When the skein is prepared for dyeing, I use very obvious ties in a material that won't take up the dye: white or cream acrylic, usually. I may put on a few extra ties for dyeing, as I need them to be loose enough for water and dye to make it through the tied area. Those pale acrylic ties are easy to spot in the dyepot, allowing me to lift out the skein without turning it into a pot of spaghetti yarn.

The style of tie on my skein tells me what its status is, another benefit to my thoroughly thought-out skein-tyeing philosophy.

That is how I tie a skein. How about you?

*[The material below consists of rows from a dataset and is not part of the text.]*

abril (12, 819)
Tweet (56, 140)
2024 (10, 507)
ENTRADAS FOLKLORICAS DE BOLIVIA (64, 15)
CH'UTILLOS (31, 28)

© November 14, 2013 by Amelia of Ask The Bellwether, posted at http://askthebellwether.blogspot.com/

2 comments:

pecunium said...

I run a treble loop through the skein with a tapestry needle, using fine linen cooking twine.

Let's see if I can explain it.

Thread the needle, run through the skein from the back, and then out again, so that about 1/3rds is between the ends.

Cross the twine behind (I use an overhand/half-hitch, to make it more secure, but this isn't needed).

Pull around the outside, and tie-off with a sheet-bend/square knot.

I tuck the ends of the skein into the bend, so it's easy to find them.

The nice thing is that cutting the twine, at any point, makes it possible to just slip the twine off the skein.

pecunium said...

I run a treble loop through the skein with a tapestry needle, using fine linen cooking twine.

Let's see if I can explain it.

Thread the needle, run through the skein from the back, and then out again, so that about 1/3rds is between the ends.

Cross the twine behind (I use an overhand/half-hitch, to make it more secure, but this isn't needed).

Pull around the outside, and tie-off with a sheet-bend/square knot.

I tuck the ends of the skein into the bend, so it's easy to find them.

The nice thing is that cutting the twine, at any point, makes it possible to just slip the twine off the skein.